-- Extracted entries follows --

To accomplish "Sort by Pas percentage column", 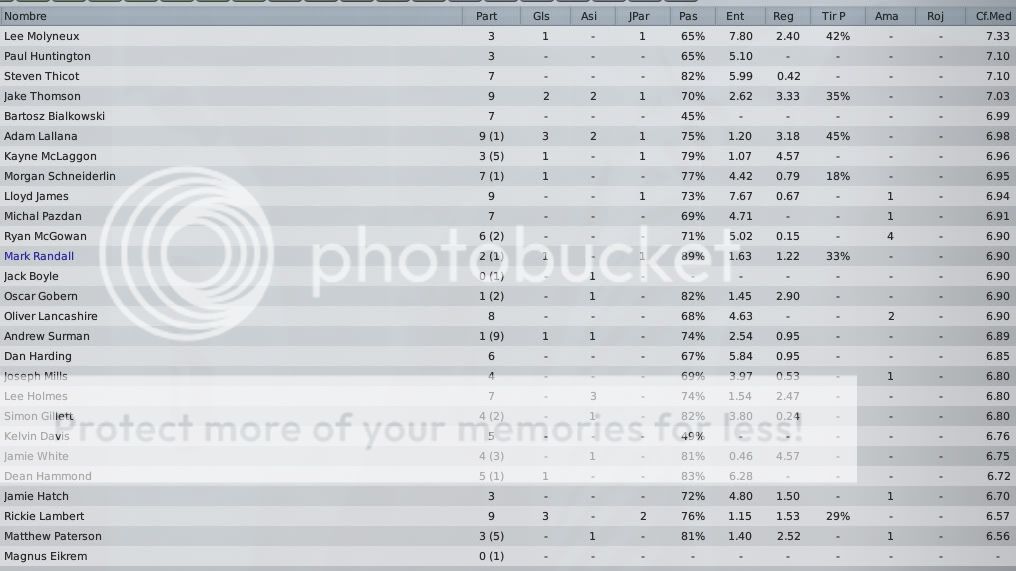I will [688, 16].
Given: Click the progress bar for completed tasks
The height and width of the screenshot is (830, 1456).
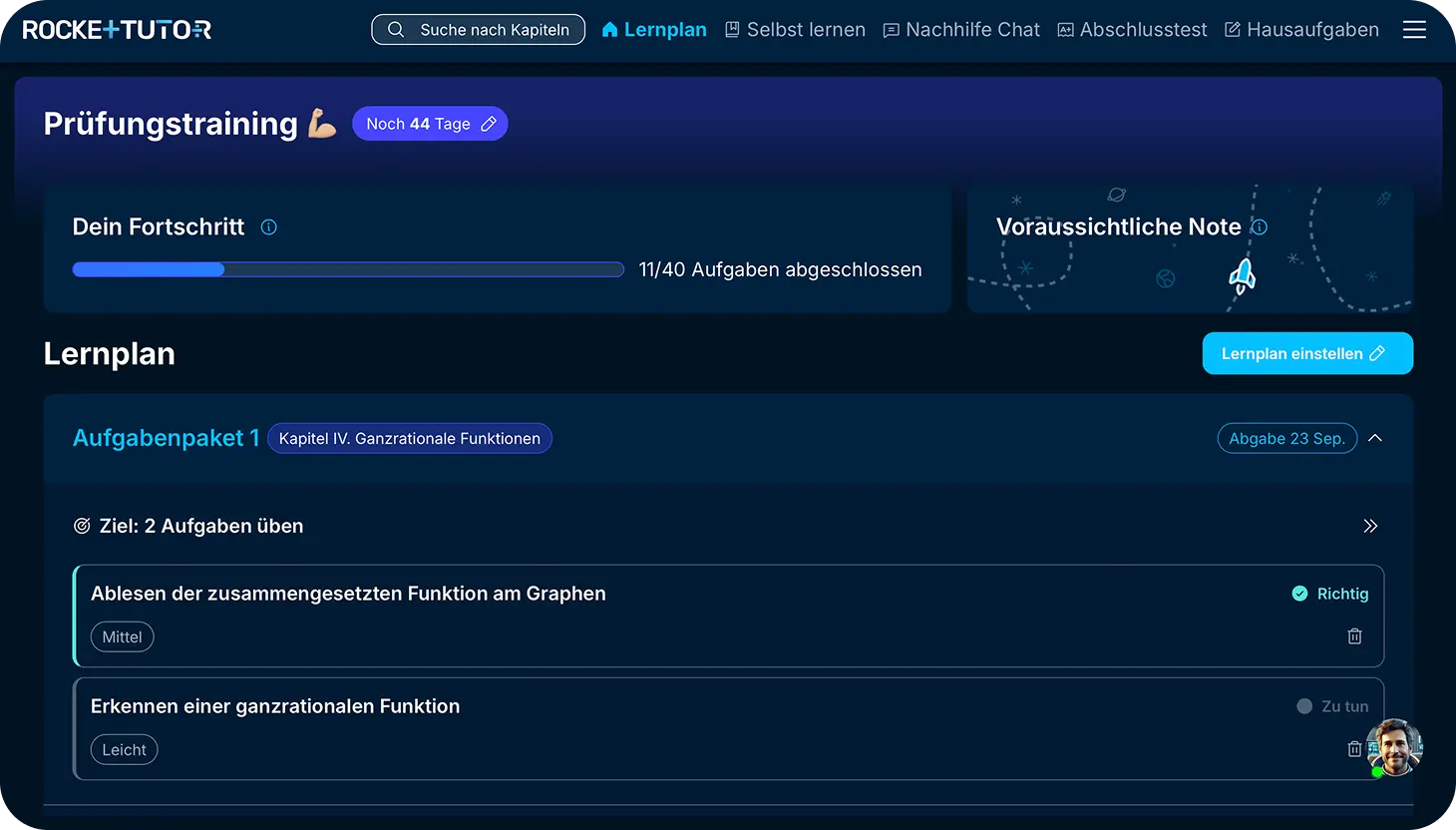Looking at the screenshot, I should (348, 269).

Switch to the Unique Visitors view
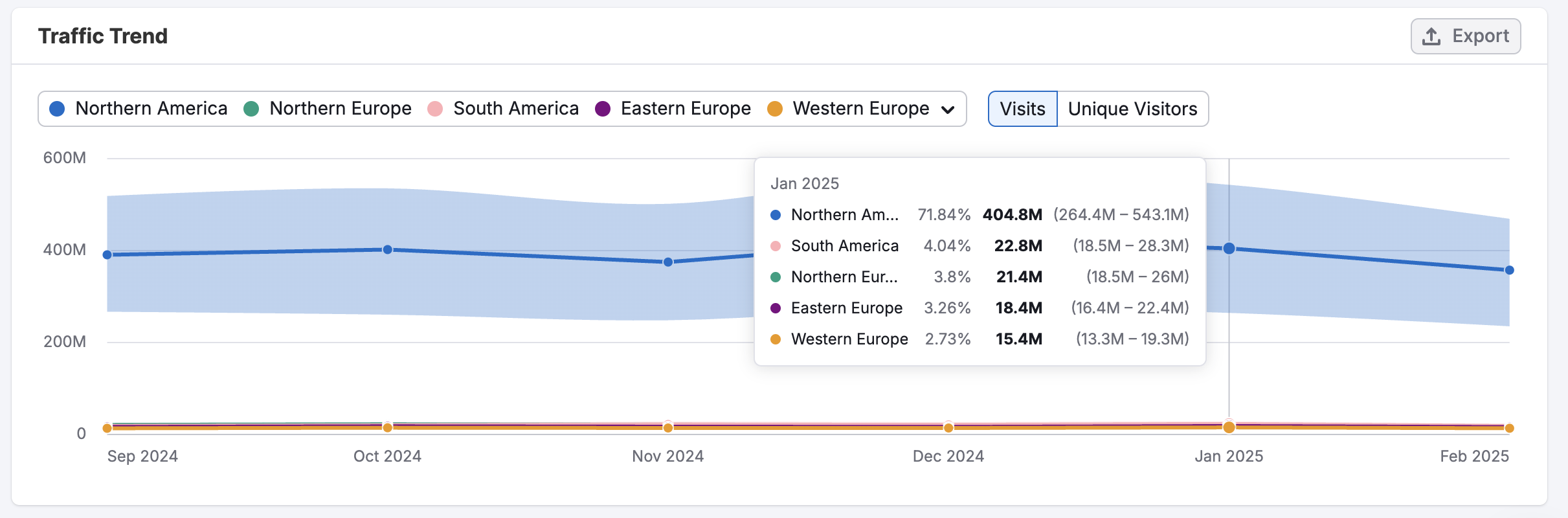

-- Extracted entries concluded --

# What you will do:
Write out exactly, with no pictures, each line from the one containing "The height and" through the last line of the listing above, both included.

# Output of the exercise:
The height and width of the screenshot is (830, 1456).
Looking at the screenshot, I should (348, 269).

Switch to the Unique Visitors view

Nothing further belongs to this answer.